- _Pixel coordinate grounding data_
..........

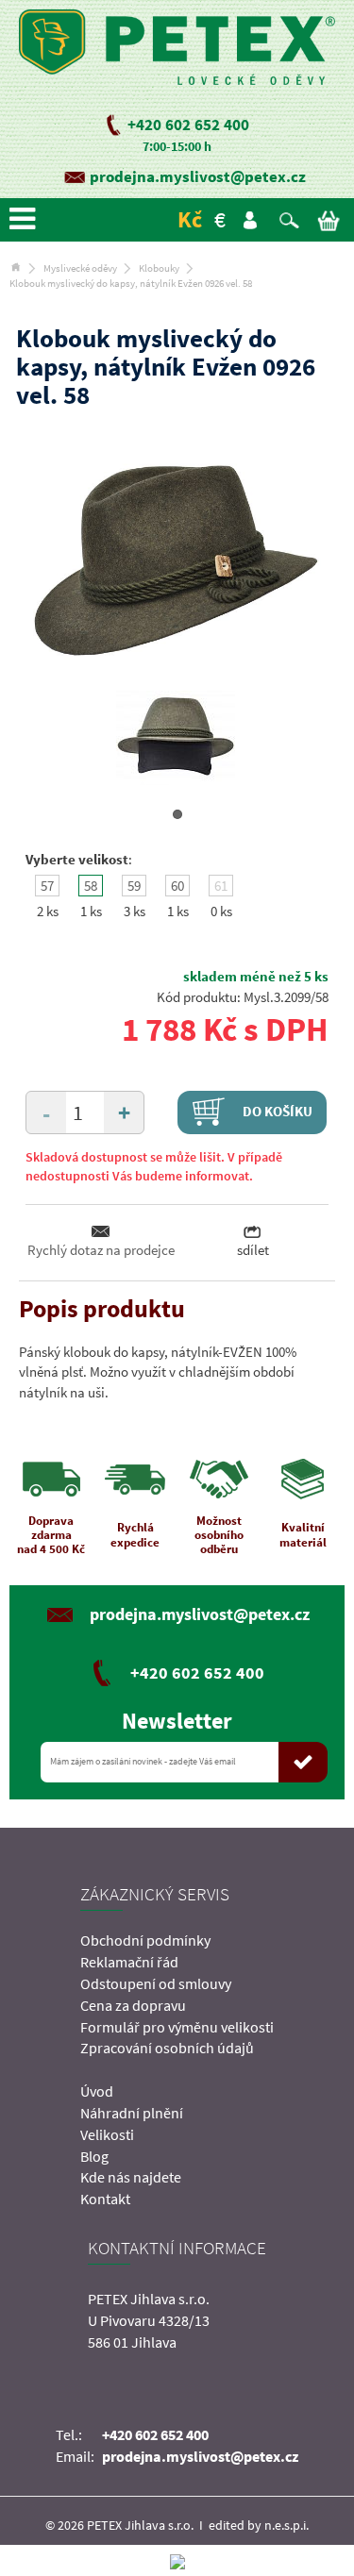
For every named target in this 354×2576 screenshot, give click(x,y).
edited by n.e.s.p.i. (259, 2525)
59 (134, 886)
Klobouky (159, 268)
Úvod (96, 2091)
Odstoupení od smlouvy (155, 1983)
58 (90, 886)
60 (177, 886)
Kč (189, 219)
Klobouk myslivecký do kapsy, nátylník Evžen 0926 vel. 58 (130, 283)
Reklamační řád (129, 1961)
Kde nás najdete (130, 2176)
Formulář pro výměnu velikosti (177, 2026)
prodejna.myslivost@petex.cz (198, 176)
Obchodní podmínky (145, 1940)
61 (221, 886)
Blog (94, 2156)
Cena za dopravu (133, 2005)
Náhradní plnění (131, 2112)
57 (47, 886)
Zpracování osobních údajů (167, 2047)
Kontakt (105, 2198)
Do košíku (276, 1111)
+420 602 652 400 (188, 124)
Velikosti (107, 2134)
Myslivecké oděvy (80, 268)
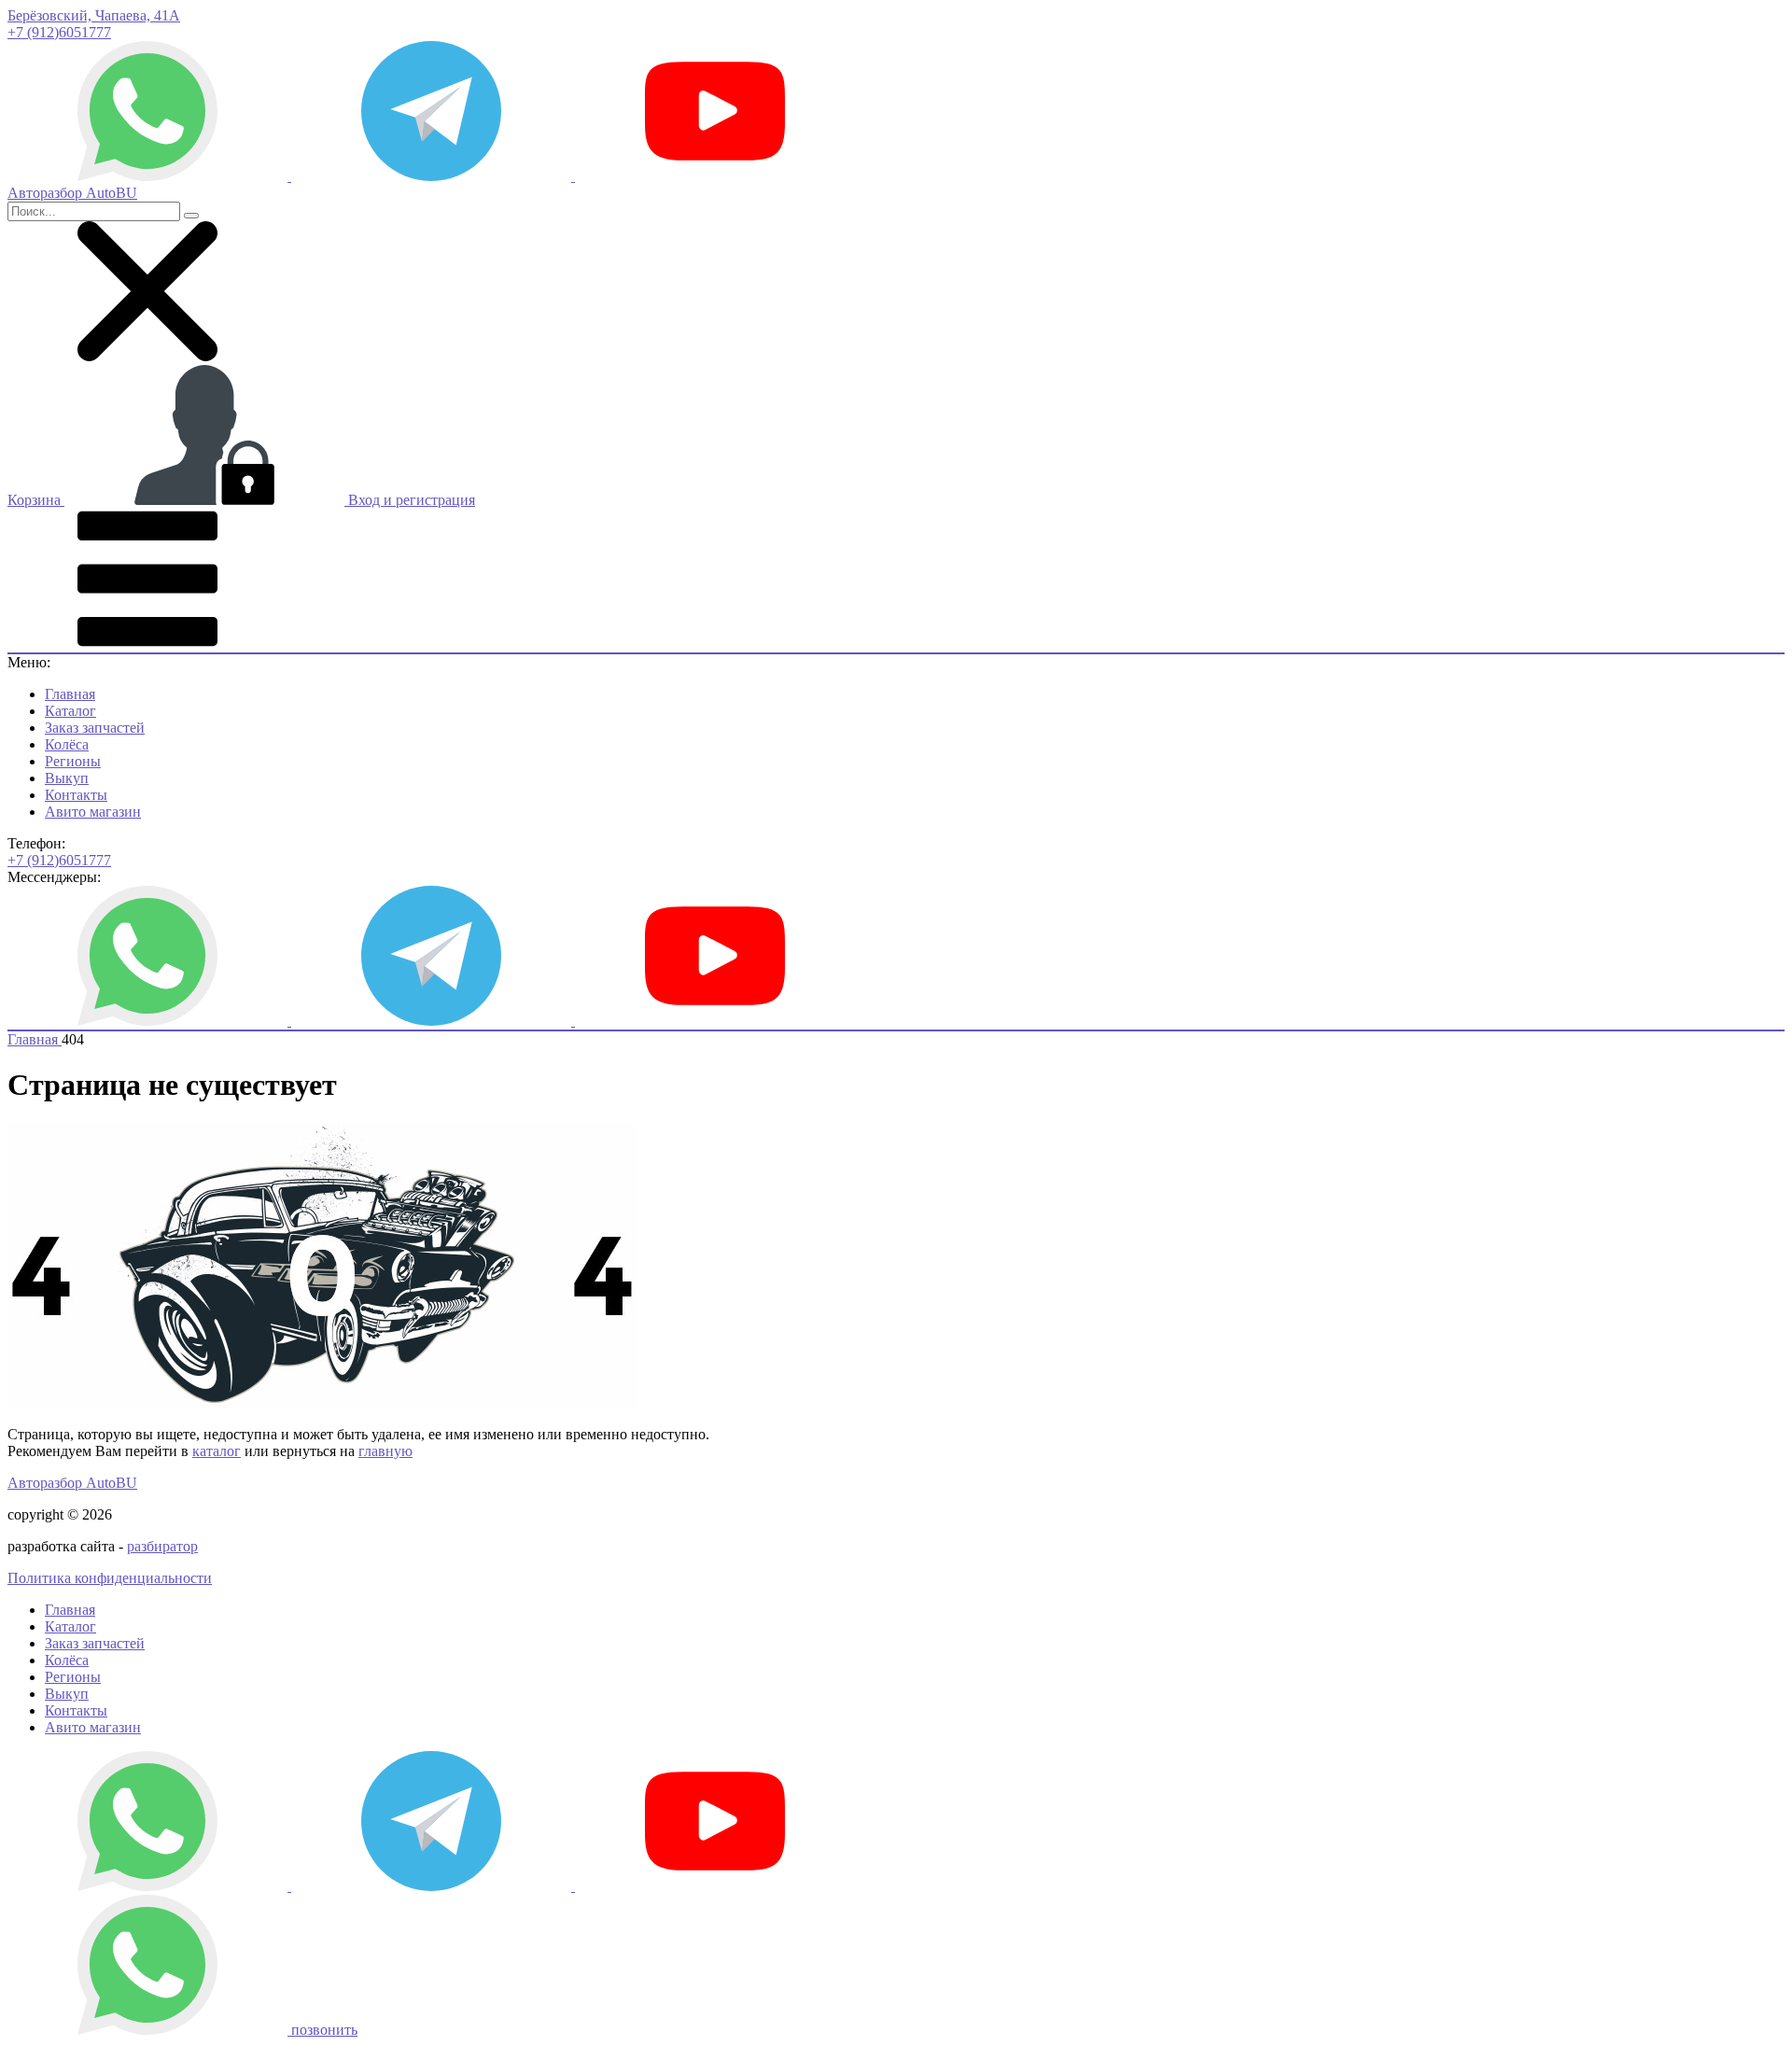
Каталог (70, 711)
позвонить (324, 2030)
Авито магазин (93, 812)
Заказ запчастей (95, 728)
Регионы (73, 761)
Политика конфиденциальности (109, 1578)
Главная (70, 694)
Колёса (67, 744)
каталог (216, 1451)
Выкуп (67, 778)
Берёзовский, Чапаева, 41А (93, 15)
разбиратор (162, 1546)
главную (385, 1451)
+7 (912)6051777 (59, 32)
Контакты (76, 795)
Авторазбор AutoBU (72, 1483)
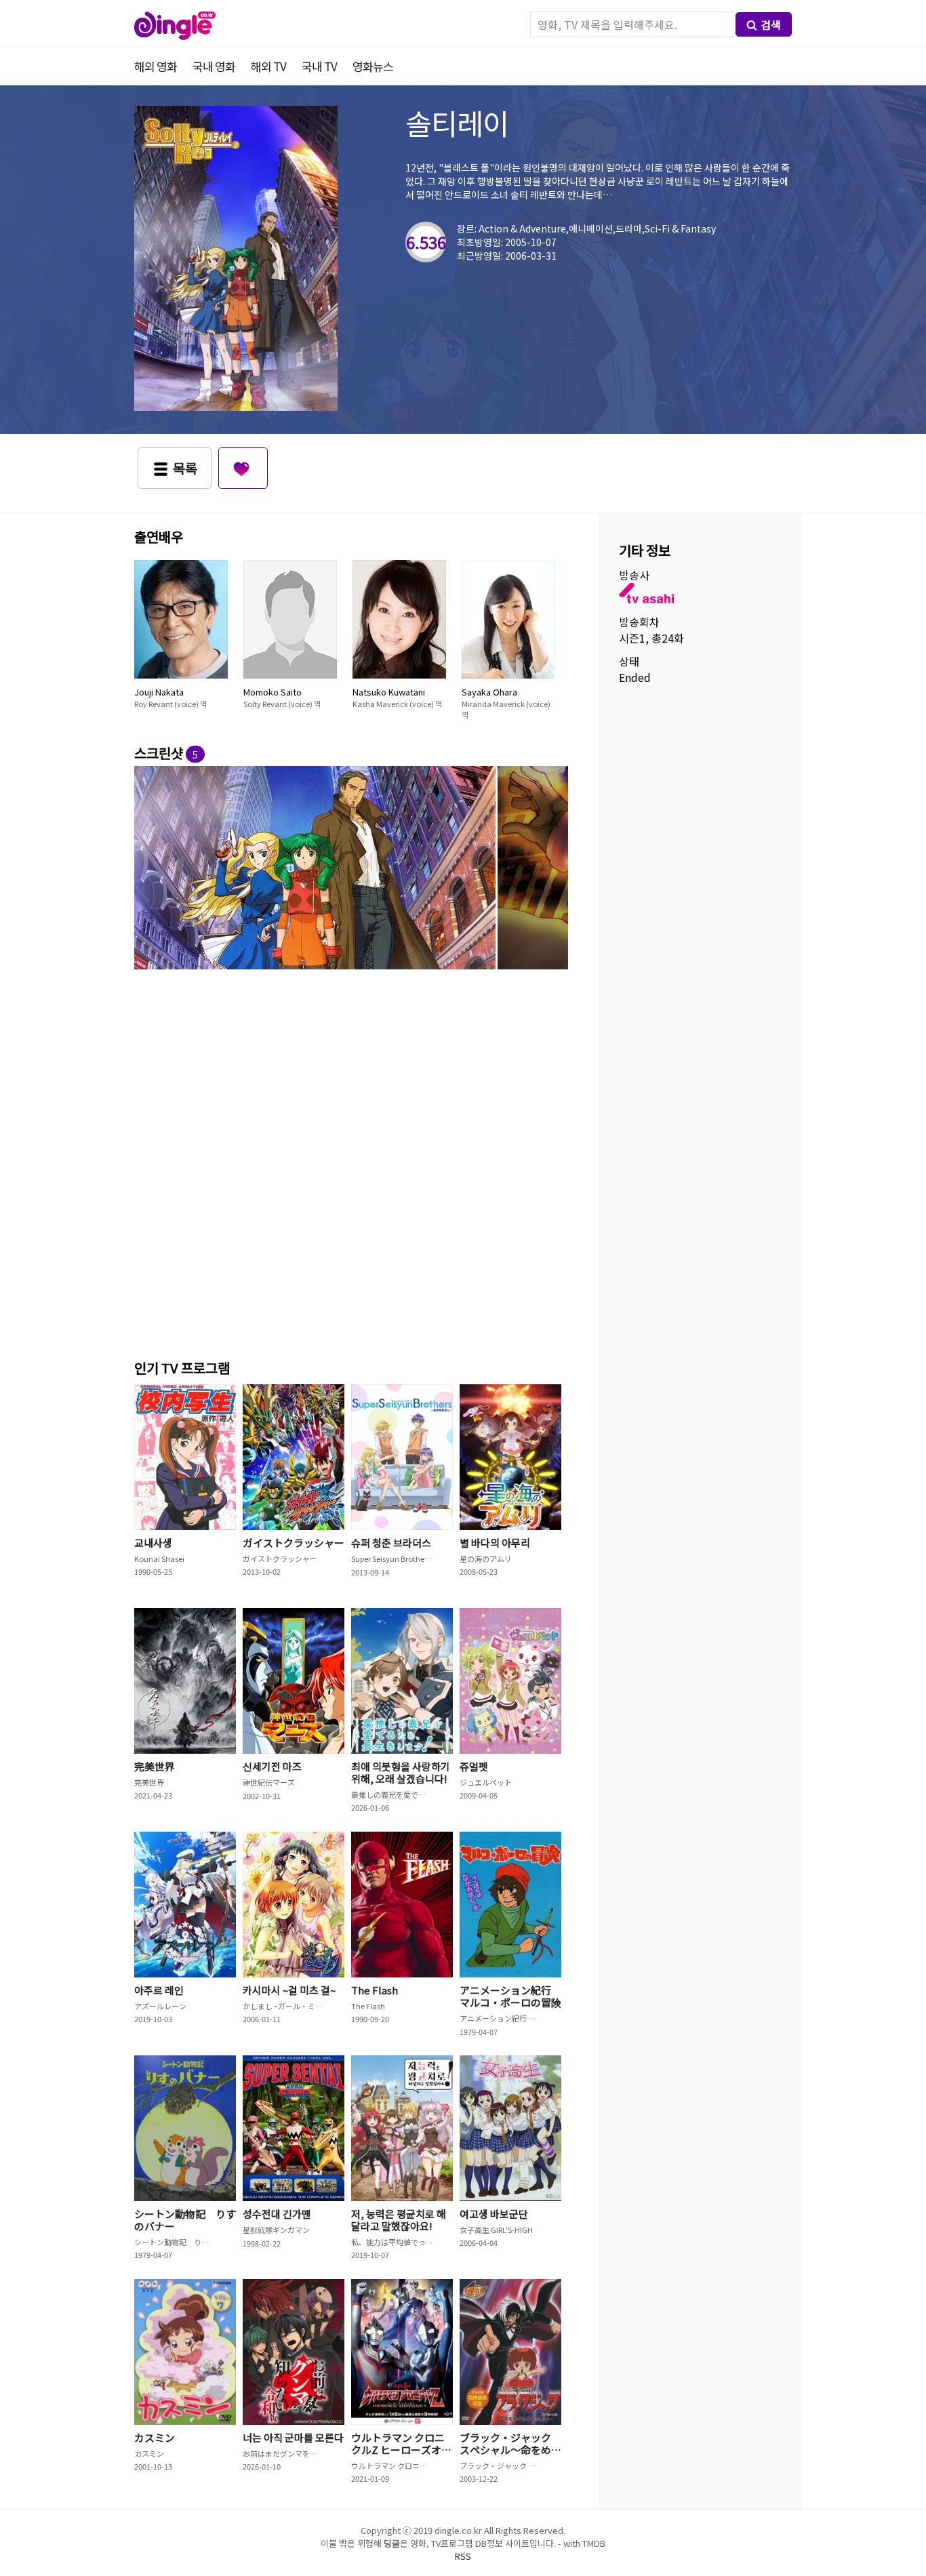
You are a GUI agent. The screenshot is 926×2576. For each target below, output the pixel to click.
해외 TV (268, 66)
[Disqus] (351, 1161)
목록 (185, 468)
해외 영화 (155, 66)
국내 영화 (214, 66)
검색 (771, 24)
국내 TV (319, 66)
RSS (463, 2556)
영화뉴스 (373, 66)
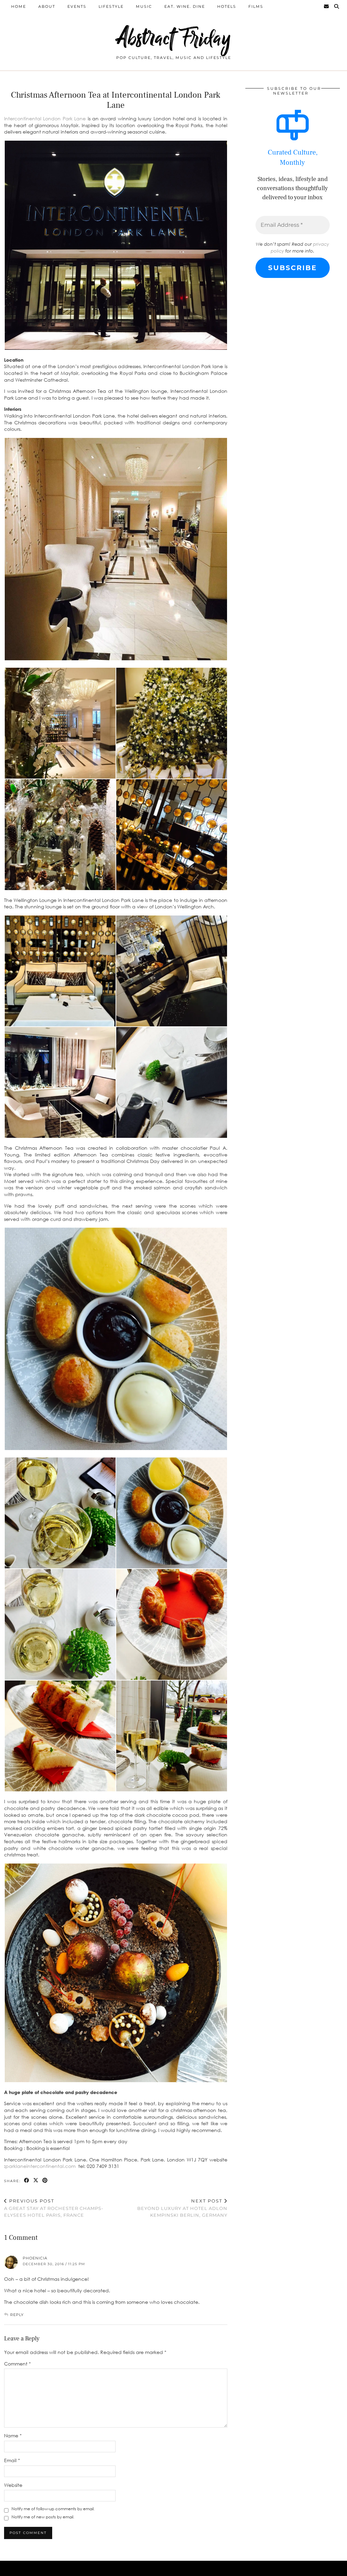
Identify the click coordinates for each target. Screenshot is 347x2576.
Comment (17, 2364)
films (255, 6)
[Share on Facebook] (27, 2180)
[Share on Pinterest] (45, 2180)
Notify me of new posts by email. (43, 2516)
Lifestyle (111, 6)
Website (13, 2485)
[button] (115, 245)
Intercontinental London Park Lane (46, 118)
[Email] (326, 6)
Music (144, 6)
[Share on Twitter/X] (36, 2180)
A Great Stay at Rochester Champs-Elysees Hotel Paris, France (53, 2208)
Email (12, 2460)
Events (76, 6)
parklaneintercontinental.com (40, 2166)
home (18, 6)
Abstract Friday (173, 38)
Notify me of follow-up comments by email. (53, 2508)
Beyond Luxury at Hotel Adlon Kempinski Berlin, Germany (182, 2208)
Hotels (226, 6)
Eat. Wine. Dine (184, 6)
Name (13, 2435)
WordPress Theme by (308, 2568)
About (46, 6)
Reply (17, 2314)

..........

- _Activity_
Your answer must be the line with "[button] (115, 245)" and all lines after it through the final line of the entries, copied exactly and with nothing added.

- _Exercise solution_
[button] (115, 245)
Intercontinental London Park Lane (46, 118)
[Email] (326, 6)
Music (144, 6)
[Share on Twitter/X] (36, 2180)
A Great Stay at Rochester Champs-Elysees Hotel Paris, France (53, 2208)
Email (12, 2460)
Events (76, 6)
parklaneintercontinental.com (40, 2166)
home (18, 6)
Abstract Friday (173, 38)
Notify me of follow-up comments by email. (53, 2508)
Beyond Luxury at Hotel Adlon Kempinski Berlin, Germany (182, 2208)
Hotels (226, 6)
Eat. Wine. Dine (184, 6)
Name (13, 2435)
WordPress Theme by (308, 2568)
About (46, 6)
Reply (17, 2314)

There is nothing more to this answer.